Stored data
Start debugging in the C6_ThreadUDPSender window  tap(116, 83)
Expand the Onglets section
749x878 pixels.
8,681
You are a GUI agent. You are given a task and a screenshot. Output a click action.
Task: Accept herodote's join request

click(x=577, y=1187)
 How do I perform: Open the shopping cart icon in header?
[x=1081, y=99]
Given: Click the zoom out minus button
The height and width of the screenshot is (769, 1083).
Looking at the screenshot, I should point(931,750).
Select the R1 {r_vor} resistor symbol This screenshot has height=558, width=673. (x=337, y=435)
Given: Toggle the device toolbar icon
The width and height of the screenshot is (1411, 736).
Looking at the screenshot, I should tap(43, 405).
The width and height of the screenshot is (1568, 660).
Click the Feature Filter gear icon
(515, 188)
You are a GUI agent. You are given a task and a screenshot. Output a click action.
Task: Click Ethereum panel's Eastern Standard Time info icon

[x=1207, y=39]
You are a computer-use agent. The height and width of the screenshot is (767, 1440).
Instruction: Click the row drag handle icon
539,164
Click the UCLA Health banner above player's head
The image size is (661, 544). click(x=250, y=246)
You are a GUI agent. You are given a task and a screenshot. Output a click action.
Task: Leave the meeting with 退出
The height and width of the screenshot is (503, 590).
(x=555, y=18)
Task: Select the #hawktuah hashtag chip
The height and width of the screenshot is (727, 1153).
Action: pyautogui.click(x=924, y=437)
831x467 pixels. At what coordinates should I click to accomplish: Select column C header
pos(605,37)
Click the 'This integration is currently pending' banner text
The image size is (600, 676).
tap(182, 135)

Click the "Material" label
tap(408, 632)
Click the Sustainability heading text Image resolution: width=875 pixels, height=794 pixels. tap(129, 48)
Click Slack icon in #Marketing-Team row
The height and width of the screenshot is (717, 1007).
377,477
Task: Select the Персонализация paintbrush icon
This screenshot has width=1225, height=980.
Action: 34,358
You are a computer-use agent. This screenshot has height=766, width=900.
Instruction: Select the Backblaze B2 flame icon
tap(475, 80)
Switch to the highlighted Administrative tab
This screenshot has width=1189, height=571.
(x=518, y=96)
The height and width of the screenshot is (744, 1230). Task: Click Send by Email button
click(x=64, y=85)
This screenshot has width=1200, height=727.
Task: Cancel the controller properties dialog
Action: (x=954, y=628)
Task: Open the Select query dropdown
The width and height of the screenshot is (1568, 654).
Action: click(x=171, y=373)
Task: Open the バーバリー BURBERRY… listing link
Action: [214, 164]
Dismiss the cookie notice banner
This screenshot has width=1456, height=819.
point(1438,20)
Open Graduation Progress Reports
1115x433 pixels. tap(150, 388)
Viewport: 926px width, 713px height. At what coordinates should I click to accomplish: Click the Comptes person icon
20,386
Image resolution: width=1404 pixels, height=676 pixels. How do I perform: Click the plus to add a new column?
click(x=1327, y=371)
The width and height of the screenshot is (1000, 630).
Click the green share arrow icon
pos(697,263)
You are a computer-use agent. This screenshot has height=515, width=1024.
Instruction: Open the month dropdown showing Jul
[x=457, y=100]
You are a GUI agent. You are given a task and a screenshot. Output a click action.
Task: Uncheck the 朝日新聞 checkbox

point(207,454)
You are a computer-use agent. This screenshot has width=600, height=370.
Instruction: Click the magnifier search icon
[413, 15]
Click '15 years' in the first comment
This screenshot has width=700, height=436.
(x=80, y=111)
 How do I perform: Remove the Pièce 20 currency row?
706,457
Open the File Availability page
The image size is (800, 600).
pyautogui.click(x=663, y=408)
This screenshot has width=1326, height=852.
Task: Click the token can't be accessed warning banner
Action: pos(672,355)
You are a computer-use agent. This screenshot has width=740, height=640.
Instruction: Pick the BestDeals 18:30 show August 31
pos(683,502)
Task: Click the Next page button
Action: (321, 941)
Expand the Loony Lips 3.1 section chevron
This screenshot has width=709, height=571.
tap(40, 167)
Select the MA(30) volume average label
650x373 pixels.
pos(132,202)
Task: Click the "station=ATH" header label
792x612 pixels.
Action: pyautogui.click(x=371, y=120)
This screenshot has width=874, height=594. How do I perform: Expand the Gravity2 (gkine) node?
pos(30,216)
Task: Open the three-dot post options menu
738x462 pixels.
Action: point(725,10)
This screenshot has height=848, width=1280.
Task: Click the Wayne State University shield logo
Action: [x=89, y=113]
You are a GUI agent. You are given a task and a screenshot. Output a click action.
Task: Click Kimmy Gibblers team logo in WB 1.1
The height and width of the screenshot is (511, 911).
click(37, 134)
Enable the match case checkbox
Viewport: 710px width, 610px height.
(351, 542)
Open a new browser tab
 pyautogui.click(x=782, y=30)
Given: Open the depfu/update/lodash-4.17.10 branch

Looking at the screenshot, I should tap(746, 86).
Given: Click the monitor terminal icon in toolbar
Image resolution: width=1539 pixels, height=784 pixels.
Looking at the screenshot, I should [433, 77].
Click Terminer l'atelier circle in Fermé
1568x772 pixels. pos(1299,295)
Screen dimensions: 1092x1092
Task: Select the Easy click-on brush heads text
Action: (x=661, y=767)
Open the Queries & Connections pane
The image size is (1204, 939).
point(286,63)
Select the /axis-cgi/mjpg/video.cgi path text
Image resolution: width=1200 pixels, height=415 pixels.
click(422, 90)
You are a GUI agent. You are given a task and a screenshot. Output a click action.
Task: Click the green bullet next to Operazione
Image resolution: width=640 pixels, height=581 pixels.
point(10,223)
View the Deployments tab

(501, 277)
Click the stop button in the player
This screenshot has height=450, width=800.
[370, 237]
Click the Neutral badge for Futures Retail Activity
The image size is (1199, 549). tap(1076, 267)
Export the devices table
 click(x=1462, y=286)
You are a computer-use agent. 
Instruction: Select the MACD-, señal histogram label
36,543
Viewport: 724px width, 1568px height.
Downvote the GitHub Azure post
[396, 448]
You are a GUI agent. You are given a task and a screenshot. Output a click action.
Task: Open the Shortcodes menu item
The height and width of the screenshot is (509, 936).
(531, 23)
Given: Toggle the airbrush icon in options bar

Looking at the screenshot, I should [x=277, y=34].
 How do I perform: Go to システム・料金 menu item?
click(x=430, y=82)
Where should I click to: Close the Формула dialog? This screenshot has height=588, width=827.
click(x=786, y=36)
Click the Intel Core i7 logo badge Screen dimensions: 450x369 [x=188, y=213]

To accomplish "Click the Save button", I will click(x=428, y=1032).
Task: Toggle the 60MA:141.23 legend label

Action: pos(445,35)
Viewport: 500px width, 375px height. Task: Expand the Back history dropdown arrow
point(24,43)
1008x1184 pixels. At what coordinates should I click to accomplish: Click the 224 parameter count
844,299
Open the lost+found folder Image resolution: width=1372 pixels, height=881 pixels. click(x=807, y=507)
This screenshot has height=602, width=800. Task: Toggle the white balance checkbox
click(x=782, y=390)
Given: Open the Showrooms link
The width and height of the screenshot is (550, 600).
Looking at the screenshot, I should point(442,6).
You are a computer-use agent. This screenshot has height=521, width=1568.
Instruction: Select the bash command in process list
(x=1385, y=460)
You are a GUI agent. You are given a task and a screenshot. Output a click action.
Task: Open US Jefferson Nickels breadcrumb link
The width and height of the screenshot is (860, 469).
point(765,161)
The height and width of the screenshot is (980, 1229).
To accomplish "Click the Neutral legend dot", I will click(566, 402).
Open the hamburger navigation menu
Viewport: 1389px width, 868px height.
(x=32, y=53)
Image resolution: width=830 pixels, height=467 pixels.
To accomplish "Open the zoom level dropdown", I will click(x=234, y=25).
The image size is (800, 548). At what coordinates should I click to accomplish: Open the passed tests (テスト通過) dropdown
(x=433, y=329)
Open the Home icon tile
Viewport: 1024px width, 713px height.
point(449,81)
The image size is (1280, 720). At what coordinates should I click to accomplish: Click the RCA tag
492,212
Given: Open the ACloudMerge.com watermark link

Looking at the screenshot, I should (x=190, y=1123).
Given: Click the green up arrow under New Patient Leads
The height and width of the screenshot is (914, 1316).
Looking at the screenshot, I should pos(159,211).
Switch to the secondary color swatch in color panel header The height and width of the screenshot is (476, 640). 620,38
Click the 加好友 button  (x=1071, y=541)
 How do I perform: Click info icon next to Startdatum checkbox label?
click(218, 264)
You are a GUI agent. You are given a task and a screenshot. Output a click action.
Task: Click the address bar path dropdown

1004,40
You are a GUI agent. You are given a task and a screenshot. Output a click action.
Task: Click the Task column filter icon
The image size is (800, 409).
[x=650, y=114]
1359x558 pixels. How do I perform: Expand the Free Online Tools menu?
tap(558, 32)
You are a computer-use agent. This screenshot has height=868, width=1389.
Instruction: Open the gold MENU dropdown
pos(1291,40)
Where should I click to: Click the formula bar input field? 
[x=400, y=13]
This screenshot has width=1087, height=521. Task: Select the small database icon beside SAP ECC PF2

**Task to carry out**
In the entries above, how many lines contain the word "toolbar"? Answer with the number only.

**Response to the task**
2